As obras da estrada continuam mesmo sem toda a documentação apresentada - Foto: Lui Pereira/Agência Primaz

Há menos de um quilômetro dali, outra obra chegou a ser embargada pela Prefeitura de Ouro Preto no início deste mês. Trata-se da construção de uma estrada da mineradora Vale para o trânsito de equipamentos durante as obras de descomissionamento da Barragem de Doutor. A estrada segue em construção, mesmo com a instauração de um inquérito civil no dia 19 de agosto e apesar da notificação de embargo feita à mineradora no último dia 07.

O inquérito visa apurar os possíveis impactos ambientais da abertura da estrada de acesso ao vertedouro da barragem de Doutor. Os moradores do distrito alegam que a obra é realizada sobre um terreno com relevantes atributos ambientais, naturais e culturais. Além disto, há reclamações quanto a poeira, ruído, vibração e a obstrução do Rio Mateus. A denúncia afirma que a Vale teria colocado apenas duas manilhas no cruzamento, o que seria insuficiente para períodos de cheia.

Mapa dos traçados propostos pela Vale para a construção da estrada
Mapa dos traçados propostos pela Vale para a construção da estrada

O primeiro traçado proposto pela empresa (em vermelho) não foi autorizado para execução, então a mineradora propôs um novo traçado (em amarelo). No dia 05 de agosto, a comunidade realizou uma caminhada pela nova rota, onde constatou-se a existência de matas de candeias, campos de velosas, epífitas, bromélias, herpetofauna, cavernas, muros arqueológicos, quatro nascentes e um córrego.

A estrada passaria nas proximidades de um importante ponto de captação de água para o consumo da comunidade e a principal preocupação seria a de que a Vale teria a pretensão de permanecer com o uso da estrada mesmo após concluído o processo de descomissionamento da barragem. A mineradora, por sua vez, não respondeu os questionamentos encaminhados por nossa reportagem.

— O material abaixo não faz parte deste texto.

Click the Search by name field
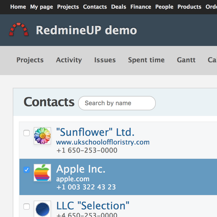The image size is (217, 217). 117,103
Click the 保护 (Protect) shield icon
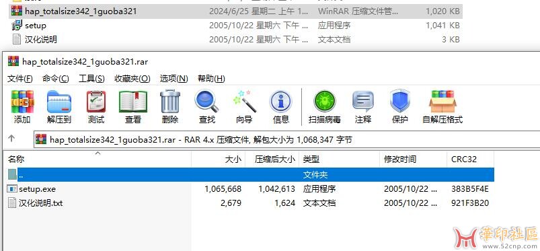The height and width of the screenshot is (251, 540). tap(400, 101)
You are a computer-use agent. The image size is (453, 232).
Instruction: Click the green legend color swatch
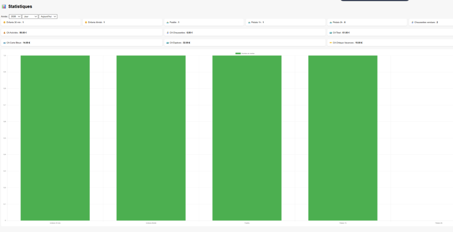point(238,53)
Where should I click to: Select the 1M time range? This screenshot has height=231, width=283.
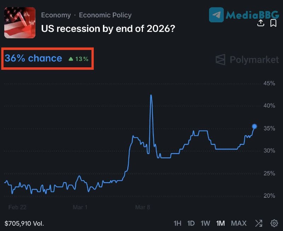220,223
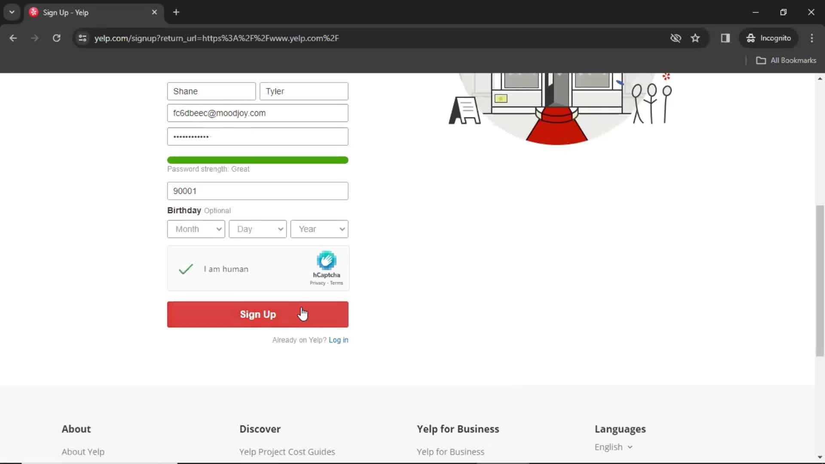Viewport: 825px width, 464px height.
Task: Toggle the 'I am human' hCaptcha checkbox
Action: click(185, 269)
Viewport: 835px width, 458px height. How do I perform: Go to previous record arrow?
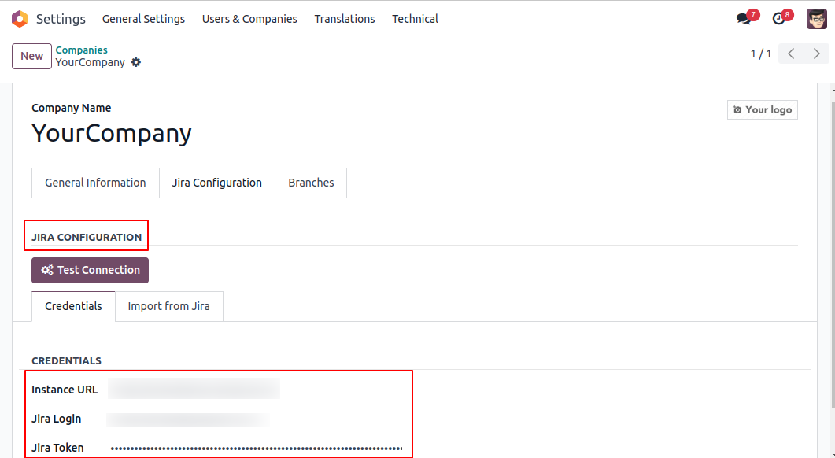[x=792, y=54]
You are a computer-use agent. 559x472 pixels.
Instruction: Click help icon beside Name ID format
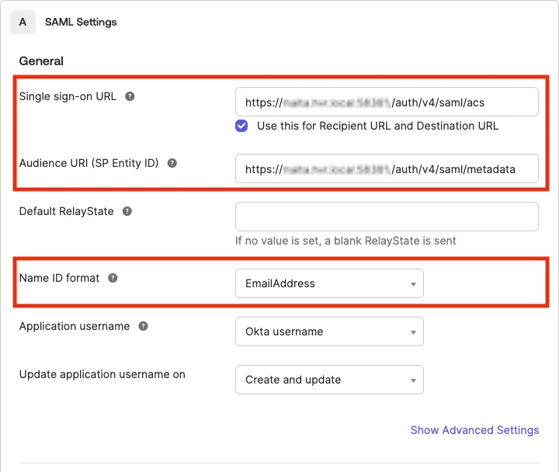click(x=113, y=278)
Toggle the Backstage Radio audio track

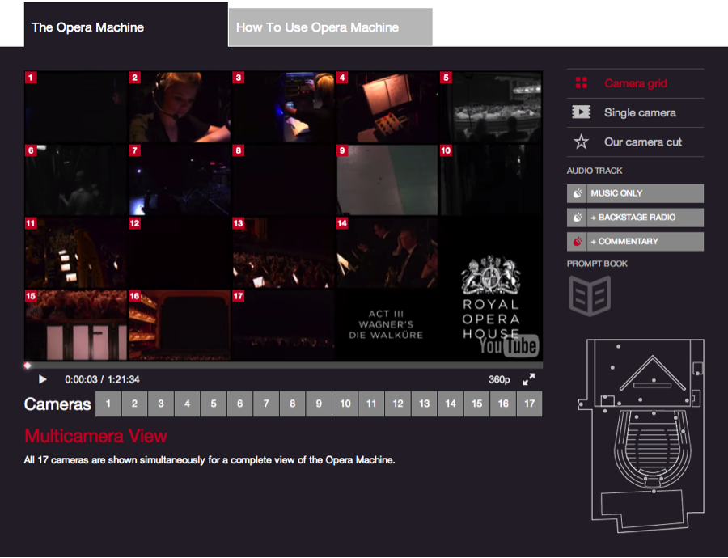pos(635,218)
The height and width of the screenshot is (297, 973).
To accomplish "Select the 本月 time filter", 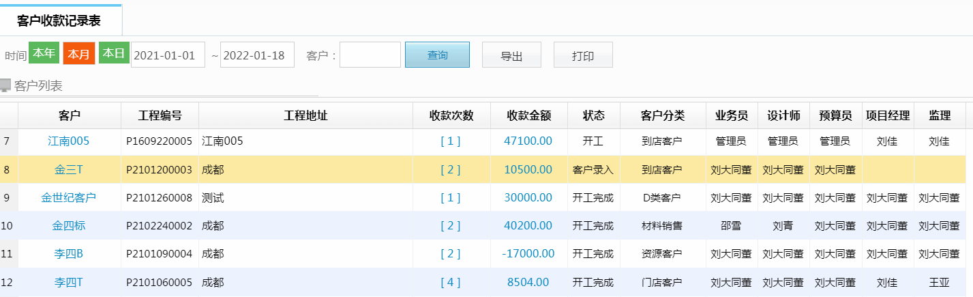I will [78, 54].
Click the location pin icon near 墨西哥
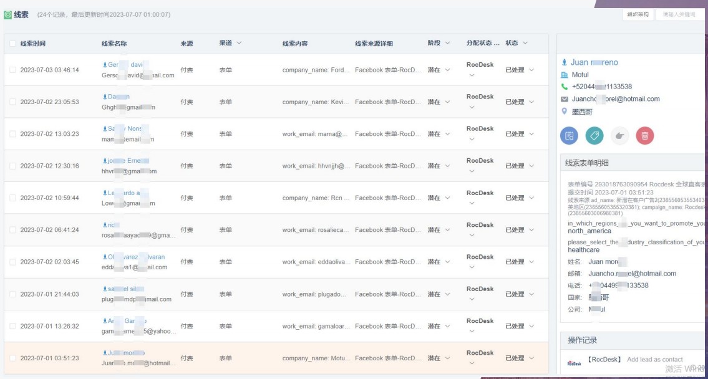This screenshot has height=379, width=708. click(x=565, y=112)
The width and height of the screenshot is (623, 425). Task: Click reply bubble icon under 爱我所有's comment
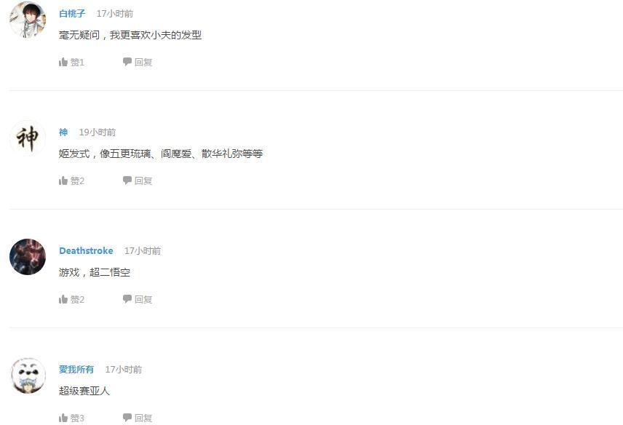pyautogui.click(x=127, y=418)
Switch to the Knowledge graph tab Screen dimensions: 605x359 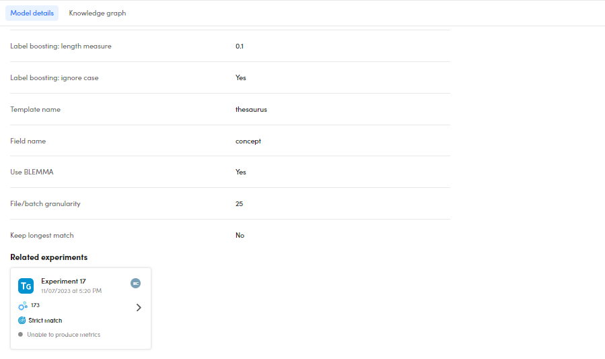coord(98,13)
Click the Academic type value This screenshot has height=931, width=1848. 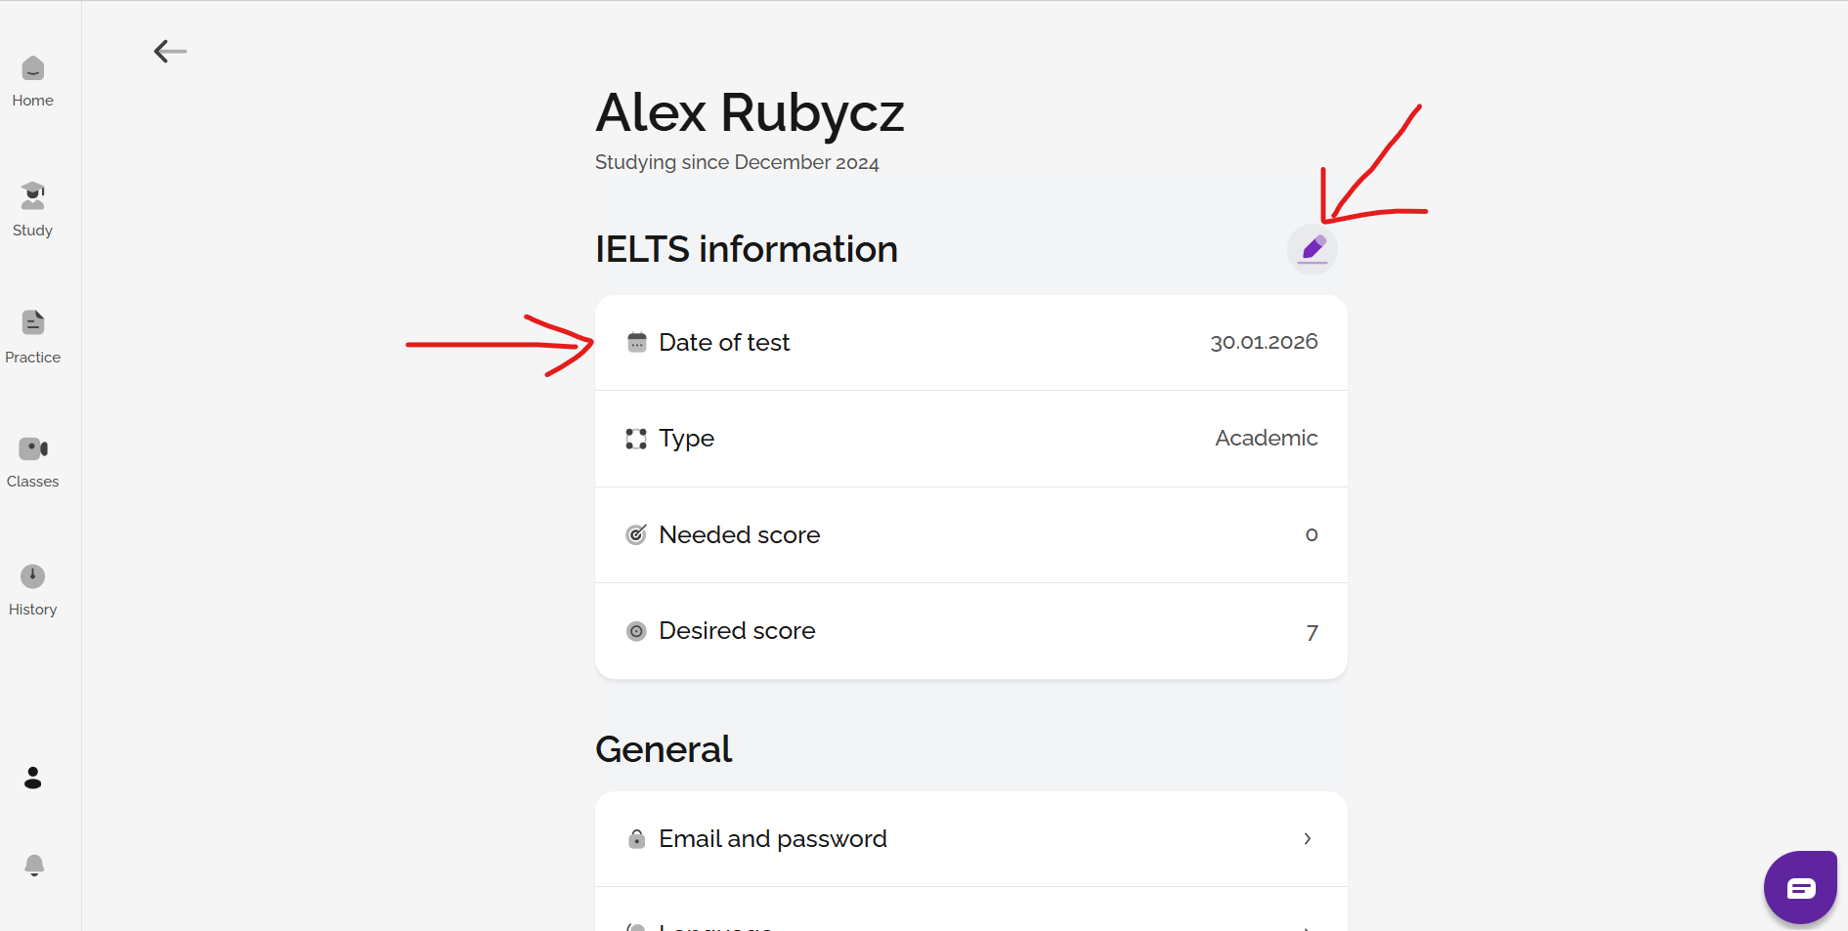(1266, 439)
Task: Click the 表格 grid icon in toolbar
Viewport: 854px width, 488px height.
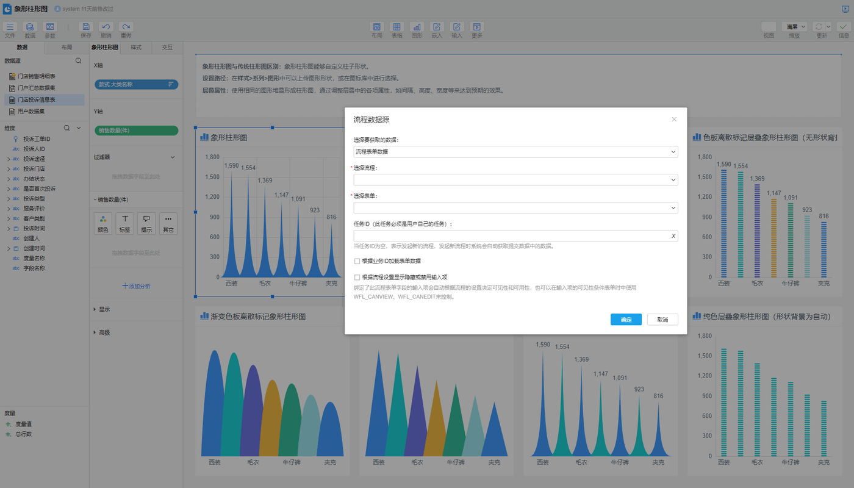Action: coord(397,27)
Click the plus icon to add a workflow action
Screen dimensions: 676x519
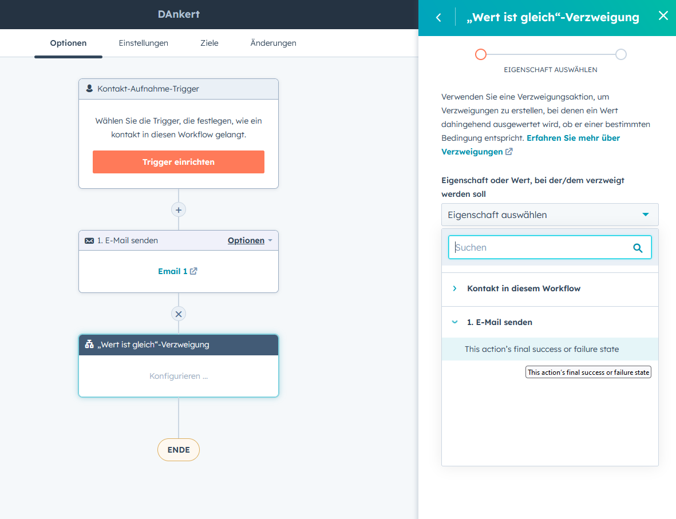pyautogui.click(x=178, y=209)
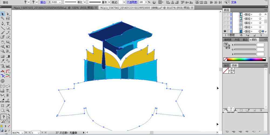Select the Rotate tool
The width and height of the screenshot is (270, 135).
click(x=3, y=42)
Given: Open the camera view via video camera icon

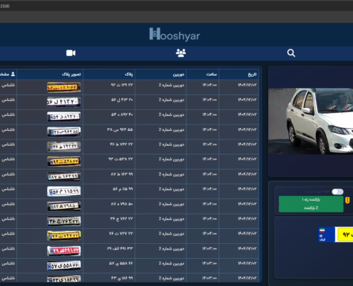Looking at the screenshot, I should [x=71, y=53].
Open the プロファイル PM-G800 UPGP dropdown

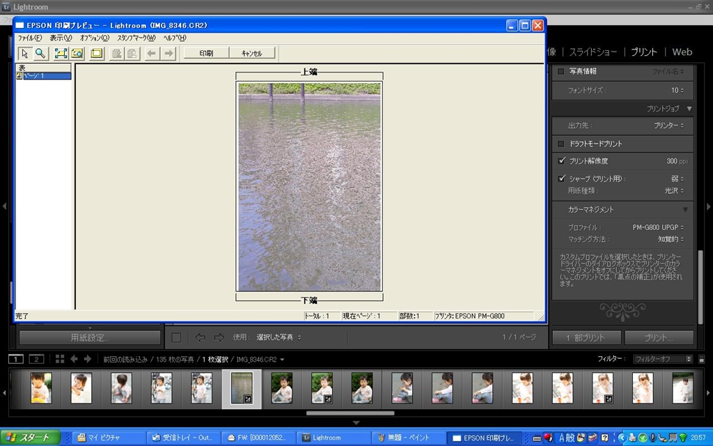point(658,227)
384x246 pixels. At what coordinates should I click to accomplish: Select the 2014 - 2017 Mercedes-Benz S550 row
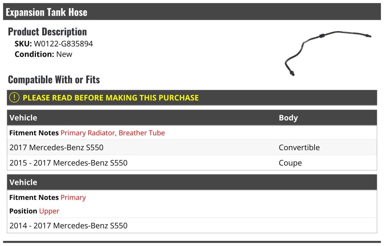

Também questionamos a Prefeitura de Ouro Preto sobre os motivos da aplicação da multa para a família de Jaqueline. Até o momento da publicação, não recebemos informações sobre o questionamento. Já sobre o embargo da obra da Vale, e se a mineradora recebeu multas por prosseguir com a construção da estrada após o embargo, ouvimos a secretária municipal de cultura, patrimônio, turismo, indústria e comércio de Ouro Preto, Deise Lustosa.

De acordo com Deise, a liberação ou não da estrada seria da alçada do governo estadual. A secretária afirma ainda que a Vale providenciou alguns documentos exigidos pelo município e deverá encaminhar outros documentos complementares em breve. Questionada se a mineradora foi multada pelas irregularidades cometidas, Deise Lustosa afirmou não ter conhecimento sobre qualquer ação nesse sentido.